*ABOUT THIS EXERCISE:*
Give the entries again exactly, every one of them.
#####
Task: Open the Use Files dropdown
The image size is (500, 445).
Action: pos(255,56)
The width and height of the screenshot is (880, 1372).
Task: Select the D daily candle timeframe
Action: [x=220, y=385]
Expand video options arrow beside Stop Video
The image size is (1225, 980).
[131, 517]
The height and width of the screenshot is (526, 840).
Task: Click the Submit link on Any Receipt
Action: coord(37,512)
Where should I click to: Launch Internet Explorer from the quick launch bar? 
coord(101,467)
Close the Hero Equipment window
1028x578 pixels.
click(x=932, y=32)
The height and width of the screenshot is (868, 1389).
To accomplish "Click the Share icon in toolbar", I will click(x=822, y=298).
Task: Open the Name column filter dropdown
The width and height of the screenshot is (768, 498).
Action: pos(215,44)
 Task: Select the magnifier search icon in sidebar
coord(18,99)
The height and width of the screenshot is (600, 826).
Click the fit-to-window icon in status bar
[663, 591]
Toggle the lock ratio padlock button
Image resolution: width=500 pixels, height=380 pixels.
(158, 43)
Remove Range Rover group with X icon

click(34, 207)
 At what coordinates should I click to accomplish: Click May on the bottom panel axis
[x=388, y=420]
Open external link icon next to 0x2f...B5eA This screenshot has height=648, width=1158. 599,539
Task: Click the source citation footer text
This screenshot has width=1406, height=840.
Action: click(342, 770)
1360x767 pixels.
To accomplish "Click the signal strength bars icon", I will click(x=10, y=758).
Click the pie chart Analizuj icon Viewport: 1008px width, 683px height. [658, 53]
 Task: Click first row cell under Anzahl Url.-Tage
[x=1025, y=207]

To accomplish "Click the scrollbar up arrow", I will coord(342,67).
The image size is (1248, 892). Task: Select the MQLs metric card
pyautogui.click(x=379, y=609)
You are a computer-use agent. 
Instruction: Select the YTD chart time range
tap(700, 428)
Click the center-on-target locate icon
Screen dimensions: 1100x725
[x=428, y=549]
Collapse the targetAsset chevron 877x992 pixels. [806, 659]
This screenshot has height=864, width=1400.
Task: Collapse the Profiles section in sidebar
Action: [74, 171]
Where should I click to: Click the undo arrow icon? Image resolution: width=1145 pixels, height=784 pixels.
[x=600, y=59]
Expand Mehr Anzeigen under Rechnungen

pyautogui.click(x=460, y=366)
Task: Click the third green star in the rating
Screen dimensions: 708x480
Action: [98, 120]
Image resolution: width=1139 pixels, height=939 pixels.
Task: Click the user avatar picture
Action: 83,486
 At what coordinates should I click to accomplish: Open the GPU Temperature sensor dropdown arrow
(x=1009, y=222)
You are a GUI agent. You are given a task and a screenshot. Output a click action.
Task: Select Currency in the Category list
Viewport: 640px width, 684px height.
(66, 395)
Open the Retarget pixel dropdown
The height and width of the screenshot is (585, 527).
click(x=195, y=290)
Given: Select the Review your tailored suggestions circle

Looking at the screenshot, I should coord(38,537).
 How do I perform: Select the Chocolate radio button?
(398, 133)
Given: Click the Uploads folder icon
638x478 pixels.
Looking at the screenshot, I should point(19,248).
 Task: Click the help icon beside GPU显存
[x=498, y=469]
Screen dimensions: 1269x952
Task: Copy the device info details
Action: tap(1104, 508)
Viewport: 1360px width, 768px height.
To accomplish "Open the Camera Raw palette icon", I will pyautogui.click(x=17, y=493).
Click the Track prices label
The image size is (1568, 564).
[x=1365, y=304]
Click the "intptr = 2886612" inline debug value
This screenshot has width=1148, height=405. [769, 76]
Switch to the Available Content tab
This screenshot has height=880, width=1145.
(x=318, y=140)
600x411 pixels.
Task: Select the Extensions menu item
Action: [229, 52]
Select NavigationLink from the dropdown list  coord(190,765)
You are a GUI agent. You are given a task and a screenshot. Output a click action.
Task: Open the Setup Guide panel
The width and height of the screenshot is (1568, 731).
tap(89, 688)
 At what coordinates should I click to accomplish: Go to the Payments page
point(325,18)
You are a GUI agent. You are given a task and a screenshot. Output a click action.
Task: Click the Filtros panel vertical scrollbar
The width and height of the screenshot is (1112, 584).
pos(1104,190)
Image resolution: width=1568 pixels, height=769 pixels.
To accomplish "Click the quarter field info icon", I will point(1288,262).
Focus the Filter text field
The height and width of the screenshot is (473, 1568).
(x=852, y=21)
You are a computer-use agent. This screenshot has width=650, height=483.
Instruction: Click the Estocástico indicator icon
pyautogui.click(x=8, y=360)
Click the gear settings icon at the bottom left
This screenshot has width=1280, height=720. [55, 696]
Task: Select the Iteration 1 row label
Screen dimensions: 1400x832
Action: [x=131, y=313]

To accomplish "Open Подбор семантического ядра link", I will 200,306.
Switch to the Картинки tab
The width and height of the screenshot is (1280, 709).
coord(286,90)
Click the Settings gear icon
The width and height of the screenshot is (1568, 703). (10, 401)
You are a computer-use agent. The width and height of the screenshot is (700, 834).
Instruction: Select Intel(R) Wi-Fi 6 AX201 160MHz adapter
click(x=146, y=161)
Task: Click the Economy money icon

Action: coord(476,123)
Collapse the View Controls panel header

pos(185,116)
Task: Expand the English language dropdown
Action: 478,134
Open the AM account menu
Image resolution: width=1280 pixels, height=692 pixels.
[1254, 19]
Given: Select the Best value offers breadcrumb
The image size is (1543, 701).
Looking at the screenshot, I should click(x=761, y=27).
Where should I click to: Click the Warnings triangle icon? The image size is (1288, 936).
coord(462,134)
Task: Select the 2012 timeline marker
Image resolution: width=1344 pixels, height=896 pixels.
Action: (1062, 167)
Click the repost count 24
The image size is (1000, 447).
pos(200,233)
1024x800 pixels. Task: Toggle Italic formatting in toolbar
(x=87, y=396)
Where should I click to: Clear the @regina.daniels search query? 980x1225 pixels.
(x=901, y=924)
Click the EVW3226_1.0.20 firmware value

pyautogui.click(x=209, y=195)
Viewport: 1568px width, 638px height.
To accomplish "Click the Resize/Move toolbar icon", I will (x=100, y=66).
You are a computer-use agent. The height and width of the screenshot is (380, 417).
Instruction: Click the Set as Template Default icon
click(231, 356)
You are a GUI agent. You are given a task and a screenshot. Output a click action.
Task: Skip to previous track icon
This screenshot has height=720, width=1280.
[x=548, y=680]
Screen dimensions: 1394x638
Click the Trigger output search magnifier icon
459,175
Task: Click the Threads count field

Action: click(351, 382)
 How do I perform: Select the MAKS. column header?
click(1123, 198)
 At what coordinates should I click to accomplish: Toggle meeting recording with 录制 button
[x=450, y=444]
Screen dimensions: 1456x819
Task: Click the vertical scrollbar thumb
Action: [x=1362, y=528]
#####
*RESPONSE BOX:*
Task: Open the Use Files dropdown
The image size is (500, 445).
Action: pos(255,56)
The width and height of the screenshot is (880, 1372).
Task: Select the D daily candle timeframe
Action: [x=220, y=385]
Expand video options arrow beside Stop Video
The image size is (1225, 980).
[131, 517]
The height and width of the screenshot is (526, 840).
Task: Click the Submit link on Any Receipt
Action: coord(37,512)
Where should I click to: Launch Internet Explorer from the quick launch bar? 
coord(101,467)
Close the Hero Equipment window
1028x578 pixels.
click(x=932, y=32)
The height and width of the screenshot is (868, 1389).
To accomplish "Click the Share icon in toolbar", I will click(x=822, y=298).
Task: Open the Name column filter dropdown
The width and height of the screenshot is (768, 498).
Action: pos(215,44)
 Task: Select the magnifier search icon in sidebar
coord(18,99)
The height and width of the screenshot is (600, 826).
Click the fit-to-window icon in status bar
[663, 591]
Toggle the lock ratio padlock button
Image resolution: width=500 pixels, height=380 pixels.
(158, 43)
Remove Range Rover group with X icon

click(34, 207)
 At what coordinates should I click to accomplish: Click May on the bottom panel axis
[x=388, y=420]
Open external link icon next to 0x2f...B5eA This screenshot has height=648, width=1158. 599,539
Task: Click the source citation footer text
This screenshot has width=1406, height=840.
Action: click(342, 770)
1360x767 pixels.
To accomplish "Click the signal strength bars icon", I will click(x=10, y=758).
Click the pie chart Analizuj icon Viewport: 1008px width, 683px height. [658, 53]
 Task: Click first row cell under Anzahl Url.-Tage
[x=1025, y=207]

To accomplish "Click the scrollbar up arrow", I will coord(342,67).
The image size is (1248, 892). Task: Select the MQLs metric card
pyautogui.click(x=379, y=609)
You are a computer-use agent. 
Instruction: Select the YTD chart time range
tap(700, 428)
Click the center-on-target locate icon
Screen dimensions: 1100x725
[x=428, y=549]
Collapse the targetAsset chevron 877x992 pixels. [806, 659]
This screenshot has height=864, width=1400.
Task: Collapse the Profiles section in sidebar
Action: [74, 171]
Where should I click to: Click the undo arrow icon? Image resolution: width=1145 pixels, height=784 pixels.
[x=600, y=59]
Expand Mehr Anzeigen under Rechnungen

pyautogui.click(x=460, y=366)
Task: Click the third green star in the rating
Screen dimensions: 708x480
Action: [98, 120]
Image resolution: width=1139 pixels, height=939 pixels.
Task: Click the user avatar picture
Action: 83,486
 At what coordinates should I click to accomplish: Open the GPU Temperature sensor dropdown arrow
(x=1009, y=222)
You are a GUI agent. You are given a task and a screenshot. Output a click action.
Task: Select Currency in the Category list
Viewport: 640px width, 684px height.
(66, 395)
Open the Retarget pixel dropdown
The height and width of the screenshot is (585, 527).
click(x=195, y=290)
Given: Select the Review your tailored suggestions circle

Looking at the screenshot, I should coord(38,537).
 How do I perform: Select the Chocolate radio button?
(398, 133)
Given: Click the Uploads folder icon
638x478 pixels.
Looking at the screenshot, I should point(19,248).
 Task: Click the help icon beside GPU显存
[x=498, y=469]
Screen dimensions: 1269x952
Task: Copy the device info details
Action: tap(1104, 508)
Viewport: 1360px width, 768px height.
To accomplish "Open the Camera Raw palette icon", I will pyautogui.click(x=17, y=493).
Click the Track prices label
The image size is (1568, 564).
[x=1365, y=304]
Click the "intptr = 2886612" inline debug value
This screenshot has width=1148, height=405. [769, 76]
Switch to the Available Content tab
This screenshot has height=880, width=1145.
(x=318, y=140)
600x411 pixels.
Task: Select the Extensions menu item
Action: [229, 52]
Select NavigationLink from the dropdown list  coord(190,765)
You are a GUI agent. You are given a task and a screenshot. Output a click action.
Task: Open the Setup Guide panel
The width and height of the screenshot is (1568, 731).
tap(89, 688)
 At what coordinates should I click to accomplish: Go to the Payments page
point(325,18)
You are a GUI agent. You are given a task and a screenshot. Output a click action.
Task: Click the Filtros panel vertical scrollbar
The width and height of the screenshot is (1112, 584).
pos(1104,190)
Image resolution: width=1568 pixels, height=769 pixels.
To accomplish "Click the quarter field info icon", I will point(1288,262).
Focus the Filter text field
The height and width of the screenshot is (473, 1568).
(x=852, y=21)
You are a computer-use agent. This screenshot has width=650, height=483.
Instruction: Click the Estocástico indicator icon
pyautogui.click(x=8, y=360)
Click the gear settings icon at the bottom left
This screenshot has width=1280, height=720. [55, 696]
Task: Select the Iteration 1 row label
Screen dimensions: 1400x832
Action: [x=131, y=313]

To accomplish "Open Подбор семантического ядра link", I will 200,306.
Switch to the Картинки tab
The width and height of the screenshot is (1280, 709).
coord(286,90)
Click the Settings gear icon
The width and height of the screenshot is (1568, 703). (10, 401)
You are a computer-use agent. The width and height of the screenshot is (700, 834).
Instruction: Select Intel(R) Wi-Fi 6 AX201 160MHz adapter
click(x=146, y=161)
Task: Click the Economy money icon

Action: coord(476,123)
Collapse the View Controls panel header

pos(185,116)
Task: Expand the English language dropdown
Action: 478,134
Open the AM account menu
Image resolution: width=1280 pixels, height=692 pixels.
[1254, 19]
Given: Select the Best value offers breadcrumb
The image size is (1543, 701).
Looking at the screenshot, I should click(x=761, y=27).
Where should I click to: Click the Warnings triangle icon? The image size is (1288, 936).
coord(462,134)
Task: Select the 2012 timeline marker
Image resolution: width=1344 pixels, height=896 pixels.
Action: (1062, 167)
Click the repost count 24
The image size is (1000, 447).
pos(200,233)
1024x800 pixels. Task: Toggle Italic formatting in toolbar
(x=87, y=396)
Where should I click to: Clear the @regina.daniels search query? 980x1225 pixels.
(x=901, y=924)
Click the EVW3226_1.0.20 firmware value

pyautogui.click(x=209, y=195)
Viewport: 1568px width, 638px height.
To accomplish "Click the Resize/Move toolbar icon", I will (x=100, y=66).
You are a computer-use agent. The height and width of the screenshot is (380, 417).
Instruction: Click the Set as Template Default icon
click(231, 356)
You are a GUI agent. You are given a task and a screenshot. Output a click action.
Task: Skip to previous track icon
This screenshot has height=720, width=1280.
[x=548, y=680]
Screen dimensions: 1394x638
Click the Trigger output search magnifier icon
459,175
Task: Click the Threads count field

Action: click(351, 382)
 How do I perform: Select the MAKS. column header?
click(1123, 198)
 At what coordinates should I click to accomplish: Toggle meeting recording with 录制 button
[x=450, y=444]
Screen dimensions: 1456x819
Task: Click the vertical scrollbar thumb
Action: [x=1362, y=528]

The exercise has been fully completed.